Bacaan yang Diberikan:
────────────────

Pelaku UMKM Perlu Tingkatkan Sadar Pajak

YB Sigit Hutomo, Dosen Fakultas Ekonomi dan Bisnis Universitas Atma Jaya Yogyakarta
YB Sigit Hutomo, Dosen Fakultas Ekonomi dan Bisnis Universitas Atma Jaya Yogyakarta

OLEH: YB Sigit Hutomo, Dosen Fakultas Ekonomi dan Bisnis Universitas Atma Jaya Yogyakarta

Berdasarkan data dari Direktorat Jenderal Pajak Kanwil Daerah Istimewa Yogyakarta, ada 67,68 wajib pajak orang pribadi dan ada 13,3 juta wajib pajak orang pribadi (19,65%) yang melaporkannya.

Dari jumlah yang melaporkan tersebut, yang membayar pajak hanya 11,65%. Demikian pula untuk wajib pajak badan, tercatat ada 4,52 juta terdaftar dan 24,34% di antaranya telah melaporkan SPT.

Namun dari yang melaporkan SPT tersebut hanya 66,55% yang telah membayar pajaknya. Hal ini memberikan gambaran bahwa kesadaran pajak masih cukup rendah.

Kemudahan dalam memenuhi kewajiban pajak pun terus ditingkatkan. Wajib pajak dapat melakukan pembayaran dan pelaporan pajak melalui HP atau komputer. Dengan teknologi informasi yang terus dikembangkan, fasilitas “djp online” memudahkan bagi wajib pajak memenuhi kewajiban bayar dan melaporkannya.

────────────────

Data yang Disediakan:
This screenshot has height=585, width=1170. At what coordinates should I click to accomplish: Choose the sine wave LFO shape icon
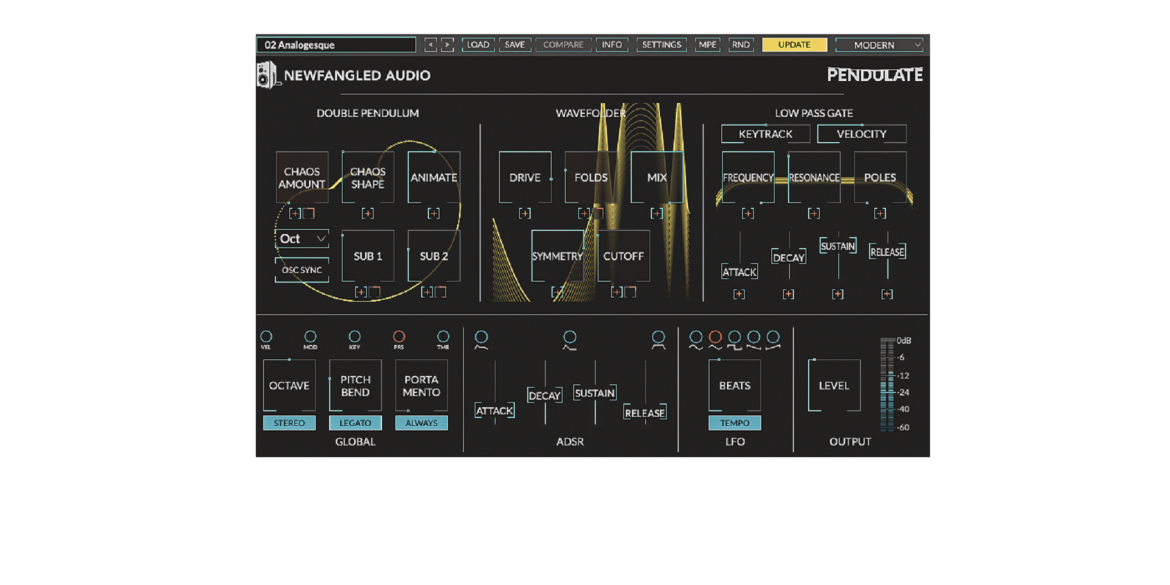[696, 338]

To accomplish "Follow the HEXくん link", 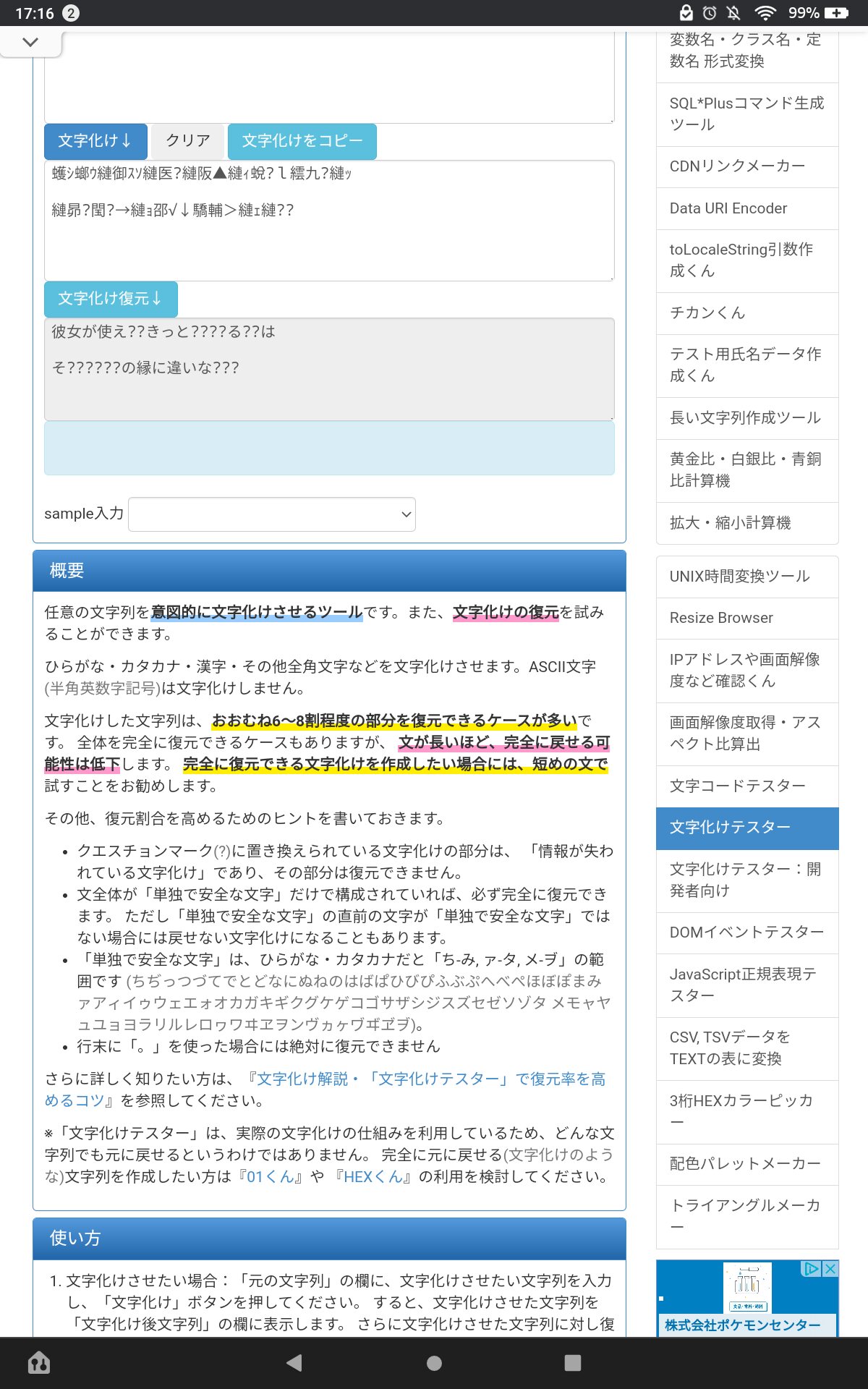I will [373, 1177].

────────────────

Yang Harus Dikerjakan: Teruskan tulisan tentang kesadaran pajak pelaku UMKM di atas, dimulai sesudah kalimat terakhirnya.

Hasil Latihan:
Dengan e-billing wajib pajak dapat menyetorkan pajaknya melalui bank terdekat dan e-spt sebagai sarana untuk melaporkan pajak yang telah dibayarkannya, dapat diakses melalui HP ataupun komputer.

Harmonisasi pajak penghasilan

Pemerintah sebetulnya terus memberikan perhatian kepada para pelaku Usaha Mikro, Kecil dan Menengah (UMKM) dalam upaya meningkatkan kepatuhan pajak. Sejak tahun 2013 pemerintah sudah tiga kali merevisi peraturan UMKM.

Dengan Peraturan Pemerintah No 43 tahun 2013, pemerintah memberlakukan pengenaan pajak penghasilan atas omzet atau hasil penjualan sebesar 1% dan bersifat final. Kebijakan ini kemudian direvisi dengan diterbitkannya Peraturan Pemerintah No 23 tahun 2018.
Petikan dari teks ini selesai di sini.